Am 29.06.2023 gab der Schriftsteller Robert Menasse ein Interview der Neuen Zürcher Zeitung, darin sprach er den Satz: „Nationalismus führt zu Auschwitz“. Stimmt das? Meiner Ansicht nach nicht, ja es handelt sich nicht nur um eine falsche Aussage, es instrumentalisiert den Holocaust für politische Zwecke.

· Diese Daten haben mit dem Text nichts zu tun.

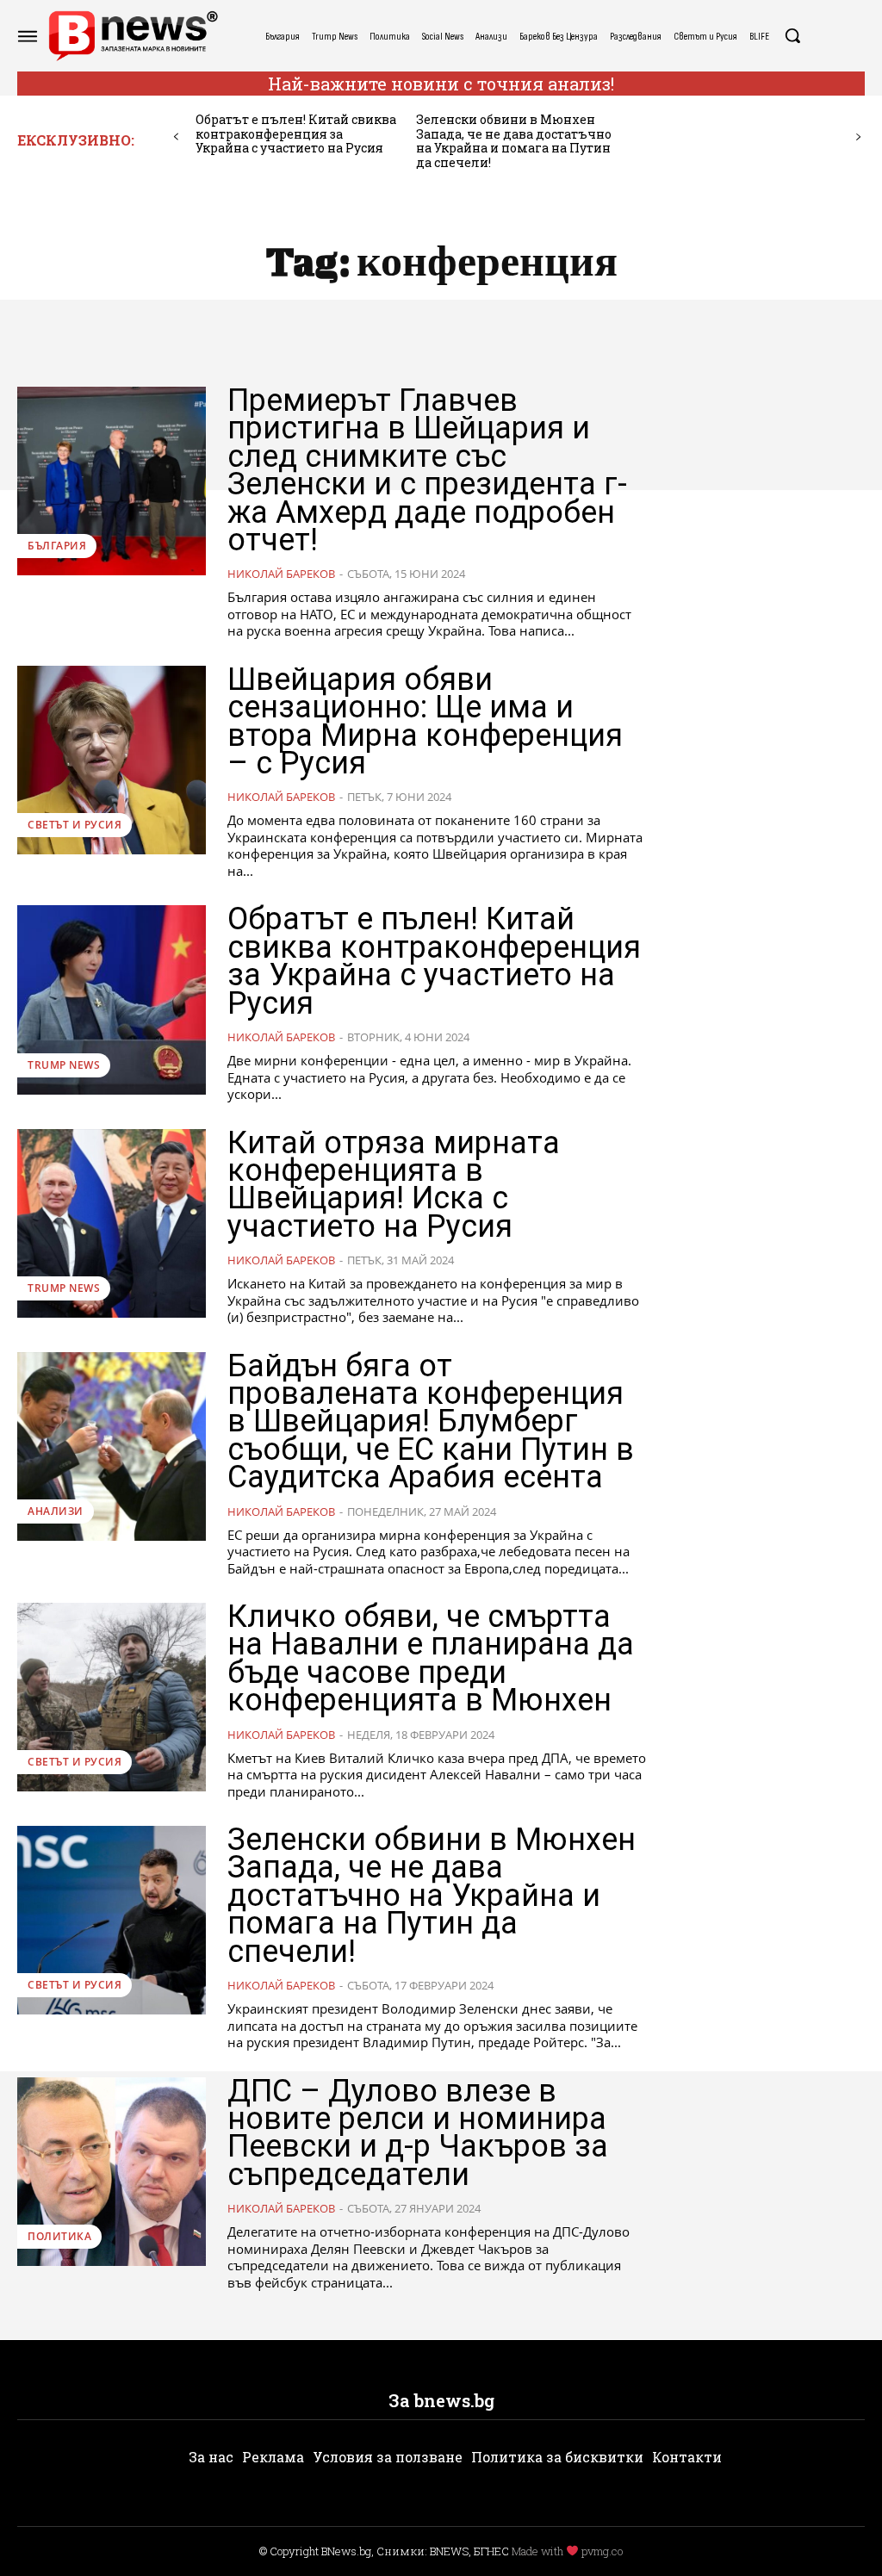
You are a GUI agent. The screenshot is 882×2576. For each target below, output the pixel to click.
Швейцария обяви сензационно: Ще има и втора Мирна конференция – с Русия (425, 721)
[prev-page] (176, 137)
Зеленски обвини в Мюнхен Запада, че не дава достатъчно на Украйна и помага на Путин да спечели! (514, 141)
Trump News (64, 1065)
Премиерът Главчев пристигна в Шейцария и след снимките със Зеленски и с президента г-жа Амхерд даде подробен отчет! (427, 470)
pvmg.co (602, 2551)
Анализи (56, 1511)
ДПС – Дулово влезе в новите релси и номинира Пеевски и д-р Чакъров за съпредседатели (417, 2133)
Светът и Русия (74, 824)
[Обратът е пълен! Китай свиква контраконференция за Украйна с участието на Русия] (111, 999)
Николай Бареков (281, 573)
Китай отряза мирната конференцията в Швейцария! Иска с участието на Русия (393, 1185)
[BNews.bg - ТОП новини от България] (133, 36)
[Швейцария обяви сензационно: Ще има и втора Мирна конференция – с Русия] (111, 760)
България (57, 545)
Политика (59, 2236)
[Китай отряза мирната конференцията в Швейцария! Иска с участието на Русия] (111, 1223)
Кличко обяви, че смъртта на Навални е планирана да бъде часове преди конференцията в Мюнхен (430, 1658)
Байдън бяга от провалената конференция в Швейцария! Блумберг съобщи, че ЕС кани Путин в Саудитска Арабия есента (430, 1422)
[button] (792, 35)
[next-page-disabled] (858, 137)
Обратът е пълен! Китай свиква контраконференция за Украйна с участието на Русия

Faschismus ist etwas Neues
Aber der Reihe nach. Gemäss einem verbreiteten Urteil war der Nationalsozialismus eine übersteigerte, extreme Ausprägung des Nationalismus. Dies ist einseitig und verkennt die Neuheit in den faschistischen Systemen des 20. Jahrhunderts. Noch eher trifft die Ansicht auf den italienischen Faschismus zu, aber auch hier werden mit dieser Perspektive die Elemente der Neuheit verdeckt: Führerprinzip, das Konzept des „totalen Staates“, der vorbehaltlose Einsatz von Gewalt im Inneren wie auch in den Aussenbeziehungen. Im faschistischen Italien konnte die Idee des totalen Staates nicht voll umgesetzt werden, da mit Monarchie und katholischer Kirche Institutionen existierten, die der Faschismus nicht einfach eliminieren konnte. In Deutschland nach 1933 fand hingegen die Gleichschaltung aller Lebensbereiche statt. Manches im Faschismus bzw. Nationalsozialismus kann aus dem Nationalismus abgeleitet werden, z.B. die Vorstellung eines homogenen Volkes oder auch die gesellschaftliche Mobilisierung, die schon im 19. Jahrhundert stattfand.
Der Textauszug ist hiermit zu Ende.